Malèna is a 2000 erotic comedy-drama film written and directed by Giuseppe Tornatore from a story by Luciano Vincenzoni. It stars Monica Bellucci and Giuseppe Sulfaro. The film won the Grand Prix at the 2001 Cabourg Film Festival. At the 73rd Academy Awards, the film was nominated for Best Cinematography and Best Original Score.

Plot
On June 10, 1940, in the small Sicilian town of Castelcuto, a teenage boy named Renato experiences three major events: Italy enters World War II; he receives a new bike; and he first sees the beautiful and sensual Malèna, who is the most desired young woman in town. Her husband is in the armed forces fighting the British in Africa, and she lives alone. Because of her beauty and solitary status, she is an object of lust for all the town's men and of hatred for its women. She keeps an eye on her infirm old father who lives alone, until he gets an anonymous note slandering her,  which causes him to reject her.

Renato becomes obsessed with Malèna, spying on her in her house and stalking her when she leaves it. To fuel his erotic fantasies, he steals some of her underwear from her clothes line. When his parents find it in his bedroom, they become upset and try to break his fixation.

Malèna gets the news that her husband is killed, adding grief to her isolation. Rumours grow around her, which she unwisely fuels by allowing an unmarried air force officer to visit her after dark. When she is denounced and put on trial, the officer sends testimony that he was nothing more than an occasional friend. The betrayal hurts, but Malèna says nothing to condemn him. After her acquittal, her advocate pays her a visit and rapes her.

Renato decides to be Malèna's protector, asking God and his saints to watch over her and performing little acts of vengeance against her detractors. He does not realise that his views of her are little better than those of the townspeople, and has no idea how Malèna herself feels.

Meanwhile, the war reaches Sicily and the town is bombed by the Allies, killing her father. Now penniless and universally scorned, with nobody willing to give her work, she sinks into prostitution. The townsfolk are happy to see her as a whore rather than a dangerous widow. When Nazi forces occupy the town and Renato encounters his idol with two German soldiers, he faints. His mother decides it is demonic possession, taking him to a priest for exorcism, but his more practical father takes the lad to the town brothel. There he fantasises that the prostitute initiating him is Malèna.

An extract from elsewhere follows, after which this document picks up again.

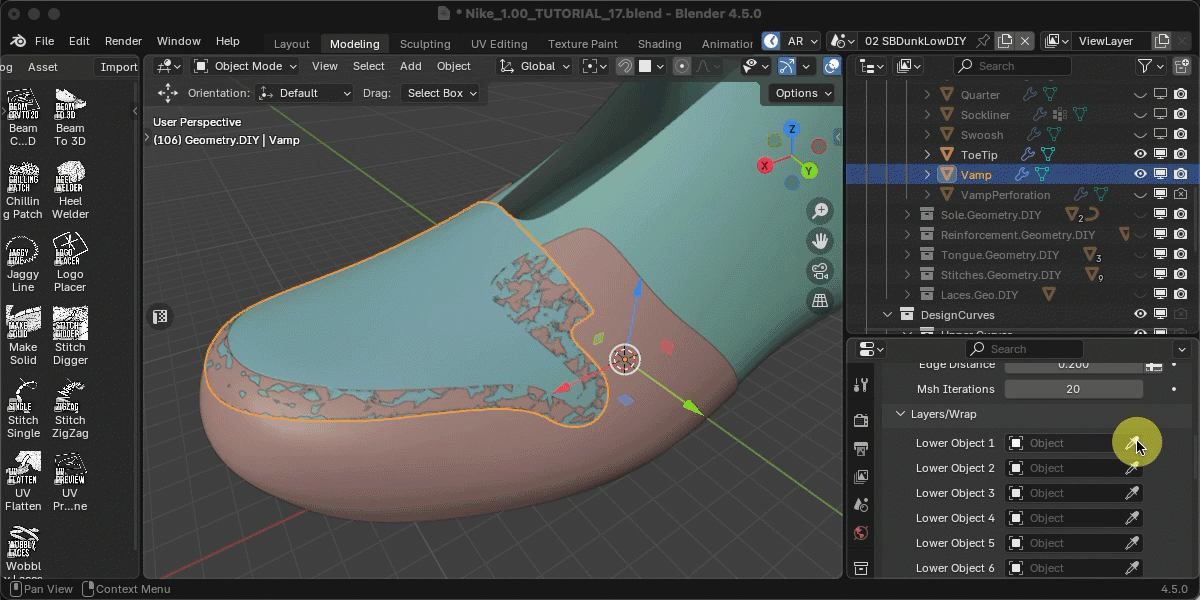Screen dimensions: 1200x600
Task: Expand the Sole.Geometry.DIY collection
Action: point(907,215)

The Germans leave, and American troops enter the town, welcomed by ecstatic cheers. The women storm the hotel and drag out Malèna, ripping off her clothes, beating her and cutting off her hair. To escape further persecution, she leaves the hostile town. A few days later, her husband Nino, who has survived as a prisoner of war but lost an arm, comes back looking for her. His house has been taken over by displaced people and nobody wants to tell him how to find his wife. Renato leaves him an anonymous note saying that she still loves him but has suffered misfortunes and gone to the city of Messina.

A year later, Nino and Malèna return and are seen strolling through the town. Women notice she now looks more matronly and plain. Even if she is still beautiful, since she is now married and living with her husband, they realize that she is no longer a threat. So people begin speaking of her with more respect. When she goes to the market, the women who beat her say good morning and call her madam. Walking home, some fruit falls from her bag and Renato rushes to pick it up. He wishes her good luck and she gives him an enigmatic half-smile, the only time either has ever spoken to or looked openly at the other.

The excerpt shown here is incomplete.